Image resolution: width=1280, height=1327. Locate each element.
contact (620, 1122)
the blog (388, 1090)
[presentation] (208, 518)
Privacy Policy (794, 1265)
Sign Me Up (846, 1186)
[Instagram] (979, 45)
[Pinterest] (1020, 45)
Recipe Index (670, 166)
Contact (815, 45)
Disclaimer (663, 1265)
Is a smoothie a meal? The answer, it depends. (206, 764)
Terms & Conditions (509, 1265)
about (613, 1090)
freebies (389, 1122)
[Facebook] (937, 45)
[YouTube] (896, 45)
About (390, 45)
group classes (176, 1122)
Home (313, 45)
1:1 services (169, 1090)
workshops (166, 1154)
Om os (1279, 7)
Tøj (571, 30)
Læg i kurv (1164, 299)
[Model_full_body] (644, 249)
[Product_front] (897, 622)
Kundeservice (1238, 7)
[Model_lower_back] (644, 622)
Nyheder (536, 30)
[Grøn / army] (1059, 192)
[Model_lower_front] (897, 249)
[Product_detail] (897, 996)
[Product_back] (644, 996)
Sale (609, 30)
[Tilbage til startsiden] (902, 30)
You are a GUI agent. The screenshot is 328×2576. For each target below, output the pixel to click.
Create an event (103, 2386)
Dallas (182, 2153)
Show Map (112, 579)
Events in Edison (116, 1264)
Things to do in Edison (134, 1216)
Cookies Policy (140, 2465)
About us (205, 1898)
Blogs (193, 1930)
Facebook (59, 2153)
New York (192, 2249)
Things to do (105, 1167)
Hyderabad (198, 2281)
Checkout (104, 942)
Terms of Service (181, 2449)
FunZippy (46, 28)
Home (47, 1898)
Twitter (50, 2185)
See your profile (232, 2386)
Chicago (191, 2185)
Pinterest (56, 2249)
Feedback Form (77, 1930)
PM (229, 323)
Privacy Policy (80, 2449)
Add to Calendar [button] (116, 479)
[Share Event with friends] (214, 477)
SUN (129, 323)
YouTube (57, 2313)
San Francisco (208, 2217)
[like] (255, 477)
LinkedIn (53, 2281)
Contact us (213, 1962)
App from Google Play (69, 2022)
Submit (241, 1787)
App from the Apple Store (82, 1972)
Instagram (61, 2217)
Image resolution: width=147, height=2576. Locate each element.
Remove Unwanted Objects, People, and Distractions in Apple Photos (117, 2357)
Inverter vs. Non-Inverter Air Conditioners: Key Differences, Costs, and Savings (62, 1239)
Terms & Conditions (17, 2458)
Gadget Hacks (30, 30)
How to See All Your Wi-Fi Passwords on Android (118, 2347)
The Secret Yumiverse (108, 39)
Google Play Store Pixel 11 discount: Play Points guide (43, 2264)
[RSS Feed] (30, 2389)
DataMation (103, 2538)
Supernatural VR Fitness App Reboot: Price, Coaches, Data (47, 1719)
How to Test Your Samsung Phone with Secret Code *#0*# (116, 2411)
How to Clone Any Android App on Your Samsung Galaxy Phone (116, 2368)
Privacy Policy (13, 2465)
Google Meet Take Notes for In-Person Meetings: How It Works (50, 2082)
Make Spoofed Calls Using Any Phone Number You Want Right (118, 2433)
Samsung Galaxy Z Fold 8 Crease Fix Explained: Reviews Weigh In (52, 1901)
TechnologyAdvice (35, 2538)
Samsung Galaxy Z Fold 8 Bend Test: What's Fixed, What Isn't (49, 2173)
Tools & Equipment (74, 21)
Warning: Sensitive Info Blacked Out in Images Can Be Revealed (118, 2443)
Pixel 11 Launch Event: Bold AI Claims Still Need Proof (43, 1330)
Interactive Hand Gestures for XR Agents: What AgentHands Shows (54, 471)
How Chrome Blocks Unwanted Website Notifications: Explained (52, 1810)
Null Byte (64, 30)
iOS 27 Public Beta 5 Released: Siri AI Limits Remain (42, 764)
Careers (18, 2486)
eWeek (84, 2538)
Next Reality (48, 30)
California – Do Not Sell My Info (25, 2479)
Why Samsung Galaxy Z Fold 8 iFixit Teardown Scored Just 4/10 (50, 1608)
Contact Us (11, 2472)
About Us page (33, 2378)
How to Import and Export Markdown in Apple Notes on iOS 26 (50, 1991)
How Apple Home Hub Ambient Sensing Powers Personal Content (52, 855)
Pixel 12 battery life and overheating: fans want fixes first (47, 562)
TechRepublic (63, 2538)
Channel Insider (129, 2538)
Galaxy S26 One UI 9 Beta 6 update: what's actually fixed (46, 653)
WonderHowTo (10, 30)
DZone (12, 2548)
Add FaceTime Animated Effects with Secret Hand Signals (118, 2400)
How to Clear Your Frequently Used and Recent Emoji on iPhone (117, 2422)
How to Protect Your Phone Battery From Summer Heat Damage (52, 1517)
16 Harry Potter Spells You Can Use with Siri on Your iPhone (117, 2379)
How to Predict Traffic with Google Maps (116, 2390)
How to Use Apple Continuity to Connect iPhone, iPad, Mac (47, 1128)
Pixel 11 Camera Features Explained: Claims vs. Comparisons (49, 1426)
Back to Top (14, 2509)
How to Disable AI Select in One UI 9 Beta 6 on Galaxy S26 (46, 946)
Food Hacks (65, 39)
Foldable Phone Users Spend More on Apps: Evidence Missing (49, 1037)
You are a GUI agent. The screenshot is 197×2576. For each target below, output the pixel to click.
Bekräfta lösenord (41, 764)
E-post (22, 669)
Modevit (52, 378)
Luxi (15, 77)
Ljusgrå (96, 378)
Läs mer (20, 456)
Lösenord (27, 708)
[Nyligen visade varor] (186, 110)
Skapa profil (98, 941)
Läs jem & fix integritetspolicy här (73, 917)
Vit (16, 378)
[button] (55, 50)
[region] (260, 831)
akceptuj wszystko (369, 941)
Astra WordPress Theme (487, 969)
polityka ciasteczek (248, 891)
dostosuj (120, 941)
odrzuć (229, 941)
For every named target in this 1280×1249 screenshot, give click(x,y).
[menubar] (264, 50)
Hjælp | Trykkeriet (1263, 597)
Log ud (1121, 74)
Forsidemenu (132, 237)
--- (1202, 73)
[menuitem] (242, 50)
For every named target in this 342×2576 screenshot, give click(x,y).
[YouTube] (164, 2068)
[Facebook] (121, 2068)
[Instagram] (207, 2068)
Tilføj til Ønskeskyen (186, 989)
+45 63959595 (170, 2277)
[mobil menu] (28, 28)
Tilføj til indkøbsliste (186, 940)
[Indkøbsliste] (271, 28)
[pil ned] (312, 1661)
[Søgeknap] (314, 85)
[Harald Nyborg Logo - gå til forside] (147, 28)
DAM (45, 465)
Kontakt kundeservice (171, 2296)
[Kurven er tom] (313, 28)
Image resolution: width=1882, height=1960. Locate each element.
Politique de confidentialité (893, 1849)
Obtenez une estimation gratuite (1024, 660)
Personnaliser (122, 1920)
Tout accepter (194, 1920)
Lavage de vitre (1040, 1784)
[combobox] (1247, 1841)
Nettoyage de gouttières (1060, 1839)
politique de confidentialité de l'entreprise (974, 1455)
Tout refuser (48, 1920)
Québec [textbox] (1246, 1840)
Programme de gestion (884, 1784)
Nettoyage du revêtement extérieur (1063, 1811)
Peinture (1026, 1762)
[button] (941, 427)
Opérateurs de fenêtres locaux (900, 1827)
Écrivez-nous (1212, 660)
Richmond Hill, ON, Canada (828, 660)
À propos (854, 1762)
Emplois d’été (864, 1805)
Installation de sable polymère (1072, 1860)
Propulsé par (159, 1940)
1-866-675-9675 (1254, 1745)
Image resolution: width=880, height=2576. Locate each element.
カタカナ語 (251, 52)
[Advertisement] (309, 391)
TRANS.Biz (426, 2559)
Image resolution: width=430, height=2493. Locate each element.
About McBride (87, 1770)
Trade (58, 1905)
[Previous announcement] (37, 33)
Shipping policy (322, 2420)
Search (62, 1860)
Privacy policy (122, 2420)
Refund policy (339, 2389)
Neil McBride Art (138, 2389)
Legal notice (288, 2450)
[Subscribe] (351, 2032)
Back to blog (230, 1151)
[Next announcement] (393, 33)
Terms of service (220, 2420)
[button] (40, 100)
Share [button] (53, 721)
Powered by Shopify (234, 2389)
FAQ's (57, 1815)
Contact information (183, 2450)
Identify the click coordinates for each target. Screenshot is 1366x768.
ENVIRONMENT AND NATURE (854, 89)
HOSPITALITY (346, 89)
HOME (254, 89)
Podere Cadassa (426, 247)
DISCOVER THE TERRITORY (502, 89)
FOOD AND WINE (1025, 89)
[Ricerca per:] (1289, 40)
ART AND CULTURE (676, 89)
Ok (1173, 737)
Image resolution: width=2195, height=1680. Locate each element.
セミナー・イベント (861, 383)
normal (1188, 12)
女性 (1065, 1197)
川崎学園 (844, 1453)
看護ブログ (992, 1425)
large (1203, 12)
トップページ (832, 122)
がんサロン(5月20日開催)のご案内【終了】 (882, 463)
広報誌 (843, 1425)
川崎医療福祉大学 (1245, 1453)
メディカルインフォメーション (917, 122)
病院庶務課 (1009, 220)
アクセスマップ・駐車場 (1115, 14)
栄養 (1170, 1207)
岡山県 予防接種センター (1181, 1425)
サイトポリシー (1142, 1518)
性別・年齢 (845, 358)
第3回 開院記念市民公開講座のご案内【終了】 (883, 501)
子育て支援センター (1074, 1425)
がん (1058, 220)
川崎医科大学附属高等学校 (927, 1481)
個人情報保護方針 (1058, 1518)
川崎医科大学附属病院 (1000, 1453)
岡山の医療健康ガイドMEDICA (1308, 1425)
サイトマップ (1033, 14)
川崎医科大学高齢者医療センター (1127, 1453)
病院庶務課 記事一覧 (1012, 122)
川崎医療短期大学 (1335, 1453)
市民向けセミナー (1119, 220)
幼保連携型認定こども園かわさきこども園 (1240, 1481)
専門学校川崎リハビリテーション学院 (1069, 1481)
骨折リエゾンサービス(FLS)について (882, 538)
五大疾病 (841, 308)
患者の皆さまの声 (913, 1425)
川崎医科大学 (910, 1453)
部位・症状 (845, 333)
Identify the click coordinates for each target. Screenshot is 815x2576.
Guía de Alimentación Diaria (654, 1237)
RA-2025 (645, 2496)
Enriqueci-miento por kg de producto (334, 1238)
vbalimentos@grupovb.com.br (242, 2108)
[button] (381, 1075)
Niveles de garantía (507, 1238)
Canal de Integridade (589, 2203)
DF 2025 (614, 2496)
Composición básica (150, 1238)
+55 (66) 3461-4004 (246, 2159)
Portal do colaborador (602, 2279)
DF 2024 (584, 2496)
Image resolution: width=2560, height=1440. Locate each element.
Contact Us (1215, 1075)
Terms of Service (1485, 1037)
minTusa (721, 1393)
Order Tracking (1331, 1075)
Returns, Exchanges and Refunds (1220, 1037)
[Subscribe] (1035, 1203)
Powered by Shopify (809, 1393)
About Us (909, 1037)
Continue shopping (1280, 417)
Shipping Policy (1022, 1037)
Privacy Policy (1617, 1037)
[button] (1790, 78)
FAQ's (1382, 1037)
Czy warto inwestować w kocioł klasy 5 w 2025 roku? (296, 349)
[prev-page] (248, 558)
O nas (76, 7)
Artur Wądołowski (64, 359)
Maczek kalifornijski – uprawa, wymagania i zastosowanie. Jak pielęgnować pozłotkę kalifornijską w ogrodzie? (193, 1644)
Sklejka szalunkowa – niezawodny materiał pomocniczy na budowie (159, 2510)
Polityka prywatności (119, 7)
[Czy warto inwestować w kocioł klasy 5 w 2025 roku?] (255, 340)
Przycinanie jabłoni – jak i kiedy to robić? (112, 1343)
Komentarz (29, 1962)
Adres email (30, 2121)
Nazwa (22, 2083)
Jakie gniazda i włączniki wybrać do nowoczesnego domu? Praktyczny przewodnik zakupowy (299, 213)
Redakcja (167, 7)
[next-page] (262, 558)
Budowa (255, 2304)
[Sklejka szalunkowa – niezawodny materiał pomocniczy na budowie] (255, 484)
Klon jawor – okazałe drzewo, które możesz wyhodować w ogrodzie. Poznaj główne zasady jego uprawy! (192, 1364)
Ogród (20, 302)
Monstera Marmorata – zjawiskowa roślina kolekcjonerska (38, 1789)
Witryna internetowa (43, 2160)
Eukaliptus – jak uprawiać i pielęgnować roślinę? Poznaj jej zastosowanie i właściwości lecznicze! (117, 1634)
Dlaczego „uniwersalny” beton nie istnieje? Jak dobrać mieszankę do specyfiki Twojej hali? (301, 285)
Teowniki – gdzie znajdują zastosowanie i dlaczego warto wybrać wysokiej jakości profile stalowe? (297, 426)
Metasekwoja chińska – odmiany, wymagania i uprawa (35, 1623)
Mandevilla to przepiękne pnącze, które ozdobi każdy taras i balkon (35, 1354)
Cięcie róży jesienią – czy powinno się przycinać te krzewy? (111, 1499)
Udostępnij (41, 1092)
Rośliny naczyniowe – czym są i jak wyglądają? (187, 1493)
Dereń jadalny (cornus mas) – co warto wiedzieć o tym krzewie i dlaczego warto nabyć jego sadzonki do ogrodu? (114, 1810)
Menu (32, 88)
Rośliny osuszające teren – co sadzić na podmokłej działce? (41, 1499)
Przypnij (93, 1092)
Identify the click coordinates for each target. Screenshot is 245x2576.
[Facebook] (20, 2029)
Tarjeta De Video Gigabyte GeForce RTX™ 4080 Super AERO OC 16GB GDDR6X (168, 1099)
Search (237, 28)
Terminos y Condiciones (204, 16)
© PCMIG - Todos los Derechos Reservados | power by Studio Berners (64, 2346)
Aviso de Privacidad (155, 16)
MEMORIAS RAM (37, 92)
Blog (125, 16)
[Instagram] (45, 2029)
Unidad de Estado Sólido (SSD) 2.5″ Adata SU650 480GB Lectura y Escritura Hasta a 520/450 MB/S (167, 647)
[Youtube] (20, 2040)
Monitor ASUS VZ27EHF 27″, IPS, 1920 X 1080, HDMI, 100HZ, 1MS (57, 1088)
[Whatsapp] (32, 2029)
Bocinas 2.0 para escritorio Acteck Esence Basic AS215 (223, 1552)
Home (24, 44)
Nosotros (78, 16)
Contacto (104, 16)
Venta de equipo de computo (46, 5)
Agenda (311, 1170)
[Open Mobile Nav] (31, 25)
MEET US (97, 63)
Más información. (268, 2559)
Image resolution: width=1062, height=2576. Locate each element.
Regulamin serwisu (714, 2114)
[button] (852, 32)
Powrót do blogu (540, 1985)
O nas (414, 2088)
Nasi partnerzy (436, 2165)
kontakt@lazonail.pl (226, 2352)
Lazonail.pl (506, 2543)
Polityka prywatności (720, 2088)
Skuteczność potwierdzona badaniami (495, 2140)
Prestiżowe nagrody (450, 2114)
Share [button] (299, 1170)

Task goal:
In the listing above, find the line holding "Inverter vs. Non-Inverter" and the line holding "Make Spoofed Calls", then output those two lines and every line between them exactly.

Exercise response:
Inverter vs. Non-Inverter Air Conditioners: Key Differences, Costs, and Savings (62, 1239)
Terms & Conditions (17, 2458)
Gadget Hacks (30, 30)
How to See All Your Wi-Fi Passwords on Android (118, 2347)
The Secret Yumiverse (108, 39)
Google Play Store Pixel 11 discount: Play Points guide (43, 2264)
[RSS Feed] (30, 2389)
DataMation (103, 2538)
Supernatural VR Fitness App Reboot: Price, Coaches, Data (47, 1719)
How to Test Your Samsung Phone with Secret Code *#0*# (116, 2411)
How to Clone Any Android App on Your Samsung Galaxy Phone (116, 2368)
Privacy Policy (13, 2465)
Google Meet Take Notes for In-Person Meetings: How It Works (50, 2082)
Make Spoofed Calls Using Any Phone Number You Want Right (118, 2433)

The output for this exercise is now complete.